Battlestar Galactica (reboot):
Similar to GoT, but worse, because while GoT is going nowhere, it's at least pretty honest and internally consistent in that. BSG lied. BSG's writers told their audience that they, like the Cylons, had a plan. Halfway through the series it started to become clear this wan't actually the case and never had been, for either the writers or the Cylons.
Plus the high asshole quotient of the cast wasn't as well justified. In GoT it's believable because the culture of that world raises people to be assholes, but in BSG you have a ragtag fleet that's a random cross section of more or less a modern first-world culture. I live in a modern first world culture. There's a lot of assholes, sure, but it isn't 98% asshole. More like 40%, depending on circumstances. There's at least enough non-assholes to keep it slowly lurching forward into a better world, instead of collapsing into... well, Westros.

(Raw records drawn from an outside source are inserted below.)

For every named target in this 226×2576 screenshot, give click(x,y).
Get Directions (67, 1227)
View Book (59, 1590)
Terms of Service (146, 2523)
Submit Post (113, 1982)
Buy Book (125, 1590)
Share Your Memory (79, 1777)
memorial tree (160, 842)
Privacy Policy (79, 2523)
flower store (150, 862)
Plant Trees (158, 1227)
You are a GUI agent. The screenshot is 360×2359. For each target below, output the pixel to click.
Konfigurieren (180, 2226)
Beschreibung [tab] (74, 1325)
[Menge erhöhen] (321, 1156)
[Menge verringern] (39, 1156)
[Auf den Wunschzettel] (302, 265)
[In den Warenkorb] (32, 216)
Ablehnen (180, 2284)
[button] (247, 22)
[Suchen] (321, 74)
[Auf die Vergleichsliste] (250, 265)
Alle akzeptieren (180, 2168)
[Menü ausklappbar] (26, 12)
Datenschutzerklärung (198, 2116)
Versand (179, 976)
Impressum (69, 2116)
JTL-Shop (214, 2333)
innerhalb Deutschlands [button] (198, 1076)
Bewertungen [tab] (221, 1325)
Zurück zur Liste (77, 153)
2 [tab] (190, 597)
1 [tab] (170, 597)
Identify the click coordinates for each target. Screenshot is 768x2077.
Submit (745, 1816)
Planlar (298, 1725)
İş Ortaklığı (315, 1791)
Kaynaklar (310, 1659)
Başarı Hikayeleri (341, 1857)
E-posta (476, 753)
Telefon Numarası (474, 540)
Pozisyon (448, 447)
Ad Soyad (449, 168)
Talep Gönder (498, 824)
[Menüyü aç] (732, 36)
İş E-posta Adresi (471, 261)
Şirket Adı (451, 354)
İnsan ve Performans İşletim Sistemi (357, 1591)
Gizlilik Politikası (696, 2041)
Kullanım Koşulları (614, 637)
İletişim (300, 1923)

I stopped watching halfway through season 2. Like with GoT it was hanging by a thread and I was really only watching it out of academic interest at that point. The writing was already starting to annoy me with how transparently the characters would spend a couple eps slowly leveling out into tolerable human beings while the writers were off distracted with character assassinating someone else, only to have the writers suddenly notice that "hey! X hasn't been meeting their 'conflicted' quota! Quick: make 'em do something shitty!". It was like all the characters were on leashes, always being yanked back to the arbitrary minimum mandated level of dysfunction, then wandering back out in the direction of growth only to be yanked back again. And again, and again, and again, in a steady, predictable rhythm.
Again: GoT has shittyness built into the culture of Westros, so the characters being shits is organically self maintaining. With BSG the writers' hand could be seen just reaching in and arbitrarily making people do stupid crap whenever a character was in danger of becoming no longer sufficiently dysfunctional.
The last straw was when Pegasus the technicolor war crime wagon showed up and everyone limply wrung their hands a little and then decided they were totes cool with all the assorted shithorror of it's crew once Cain was under a bus. At that point I threw up my hands and was like: "Y'all deserve each other, and I don't care if you live or die anymore".